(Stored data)
**********
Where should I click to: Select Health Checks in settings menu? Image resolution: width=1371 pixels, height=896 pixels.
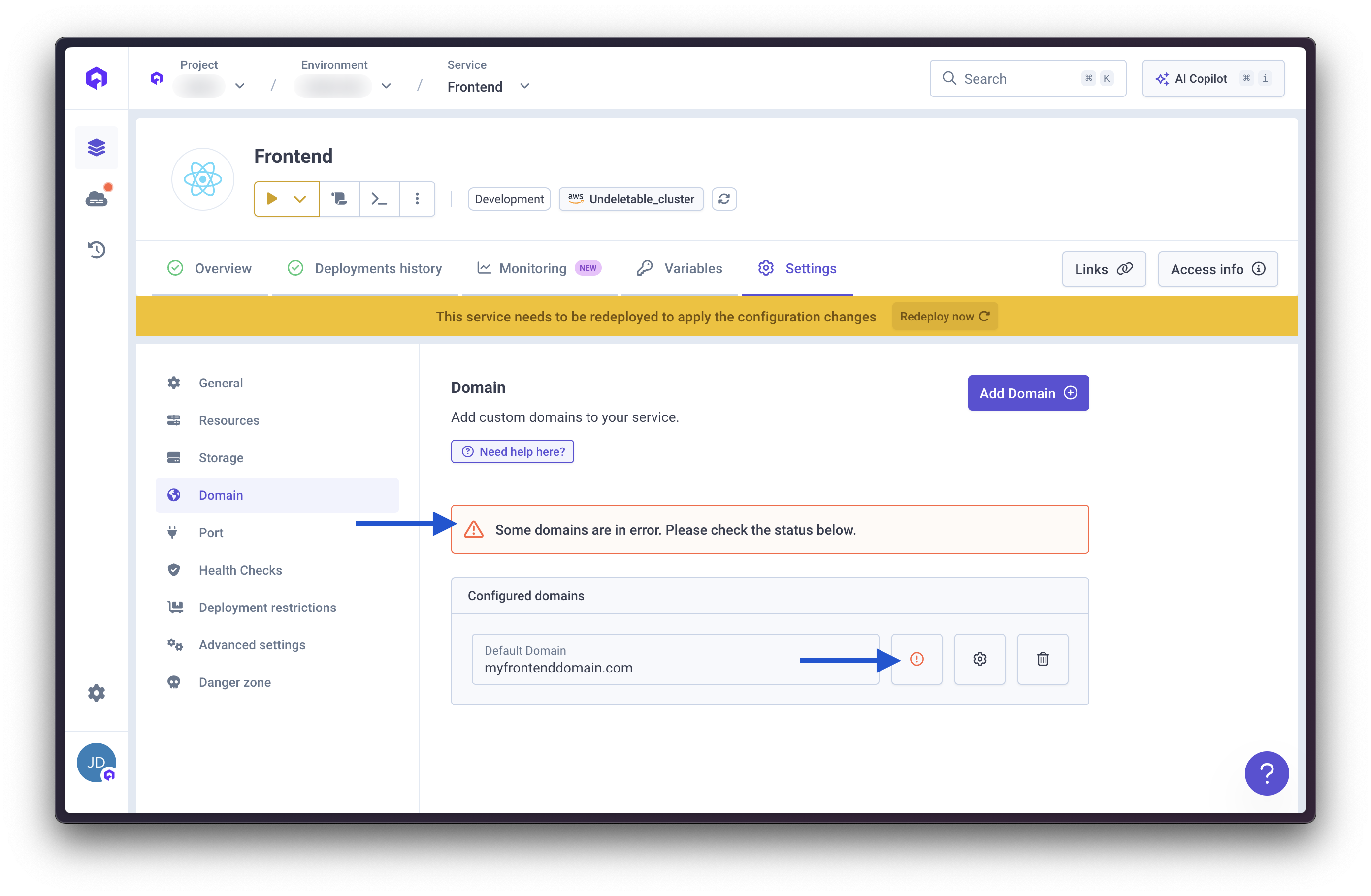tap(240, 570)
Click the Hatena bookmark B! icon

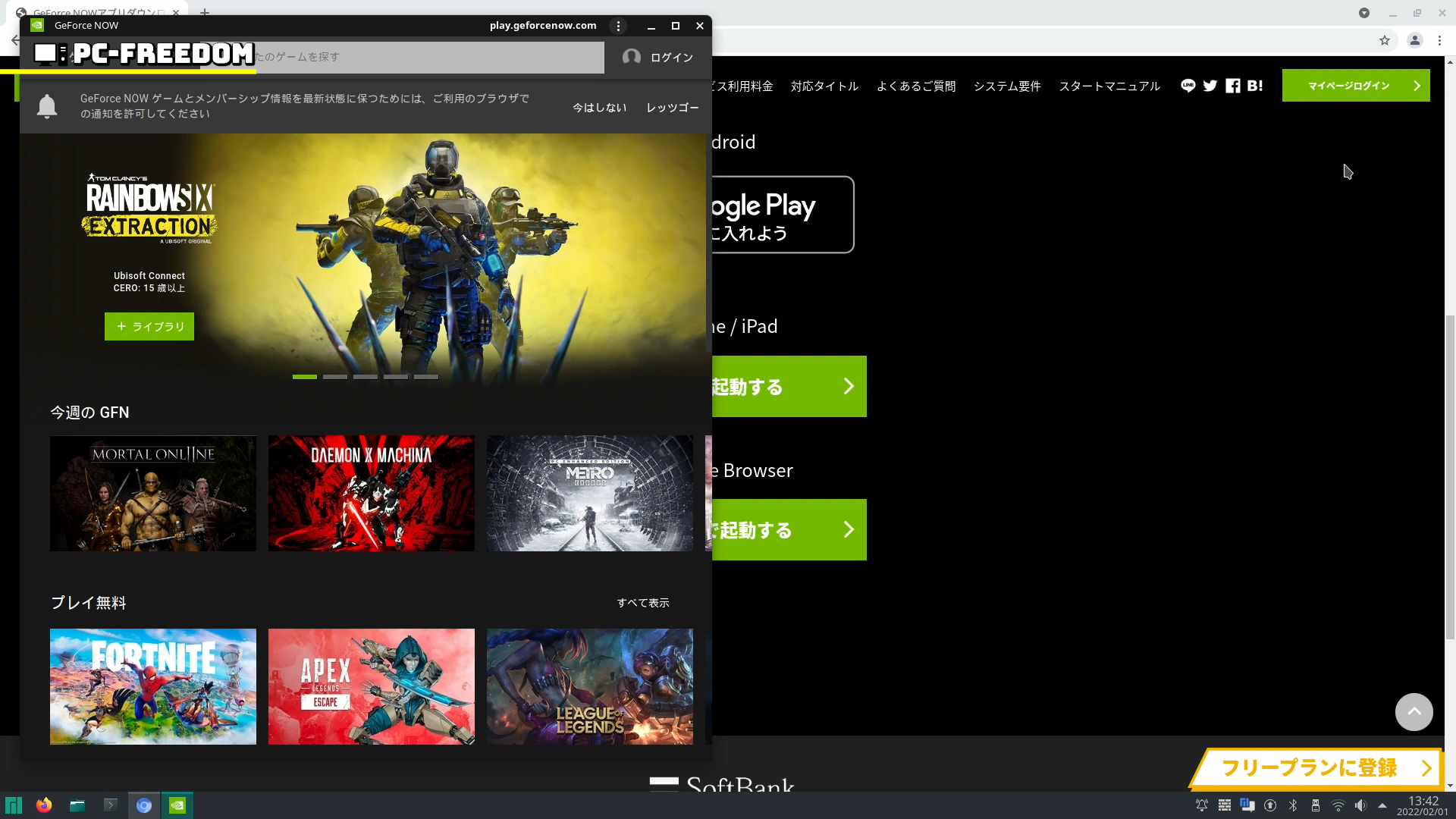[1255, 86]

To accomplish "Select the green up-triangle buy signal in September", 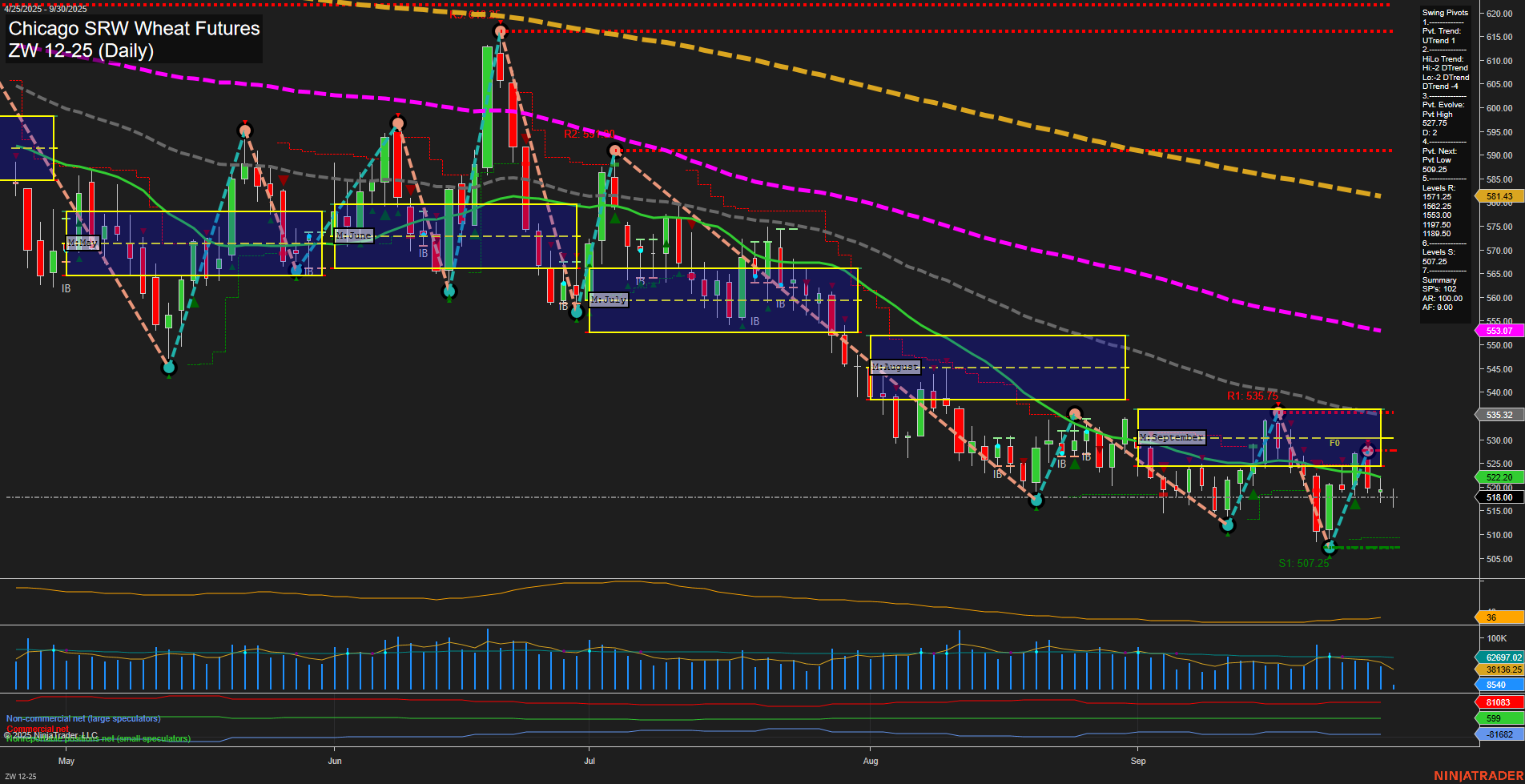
**********
Exercise objective: Excluding all pictures, output exactly the lines from the line containing "Click the Hatena bookmark B! icon" through the last line of the entries above.

Task response:
Click the Hatena bookmark B! icon

[1255, 86]

To accomplish "Select the green up-triangle buy signal in September", 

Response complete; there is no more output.